* **Exercise requirements**
Copy task, pictures excluded: set down exactly the lines from the one containing "You are a GUI" to the end of the data below.

* **Source material**
▼
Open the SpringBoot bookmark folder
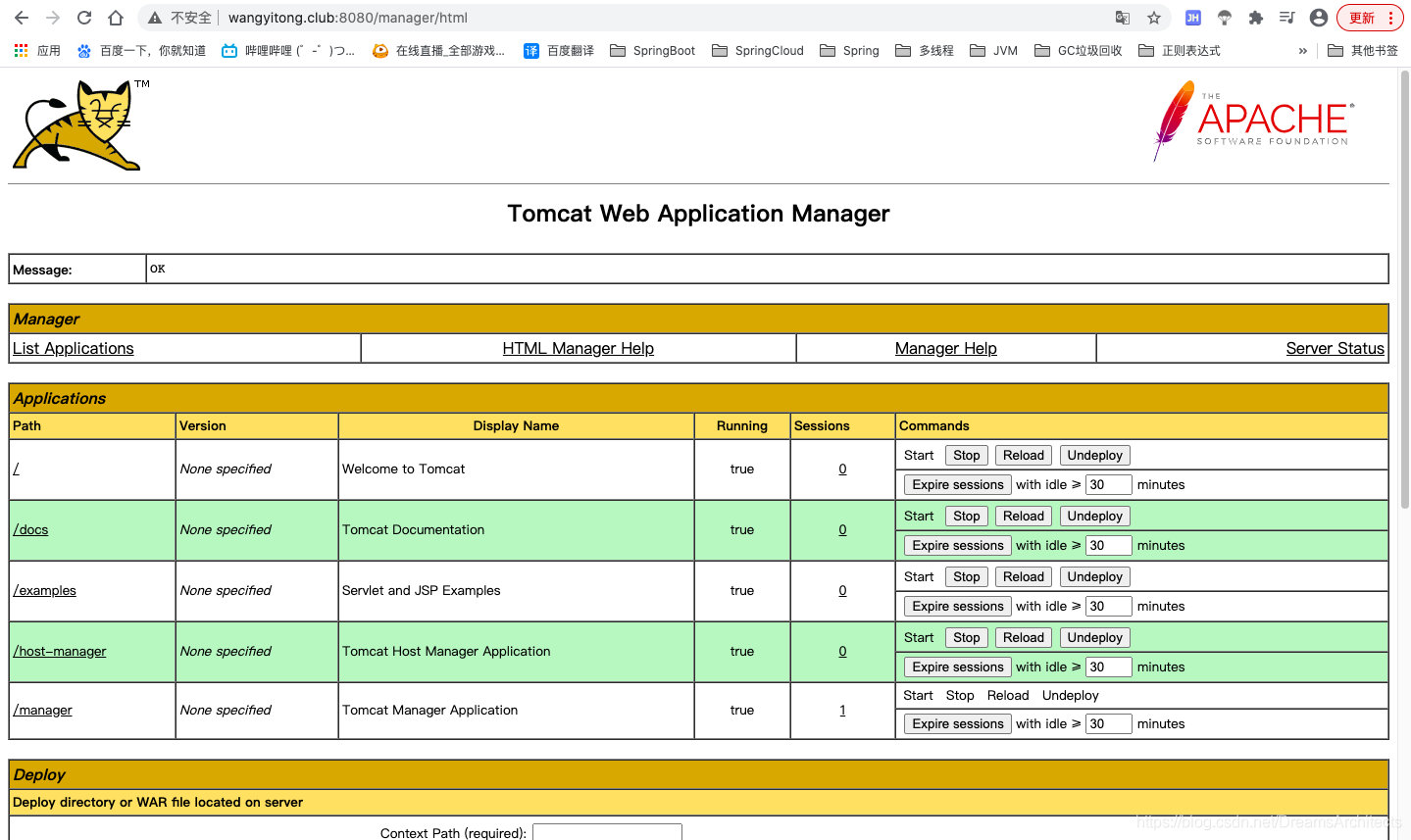The width and height of the screenshot is (1411, 840). (x=652, y=51)
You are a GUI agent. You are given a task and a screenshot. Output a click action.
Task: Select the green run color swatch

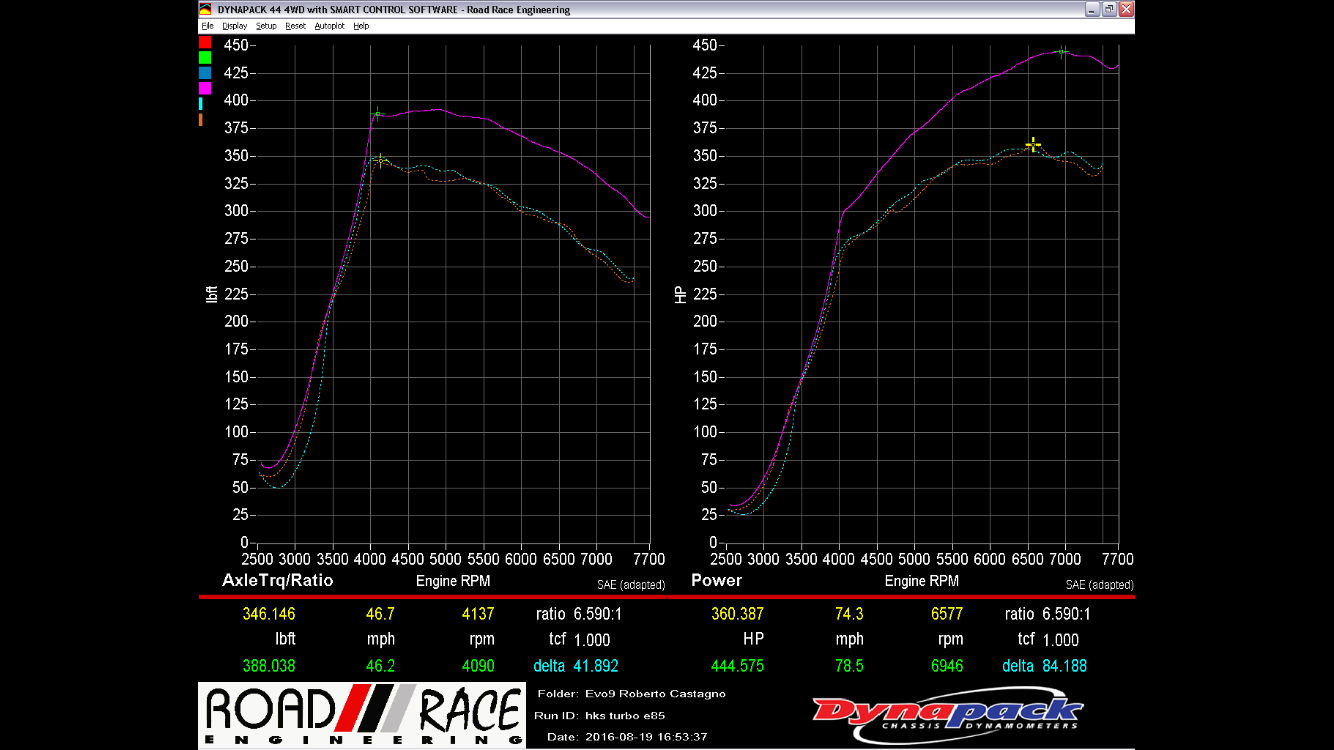coord(205,58)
▲
* **Result for this task**
You are a GUI agent. You are given a task and a screenshot. Output a click action.
Task: Select the green run color swatch

coord(205,58)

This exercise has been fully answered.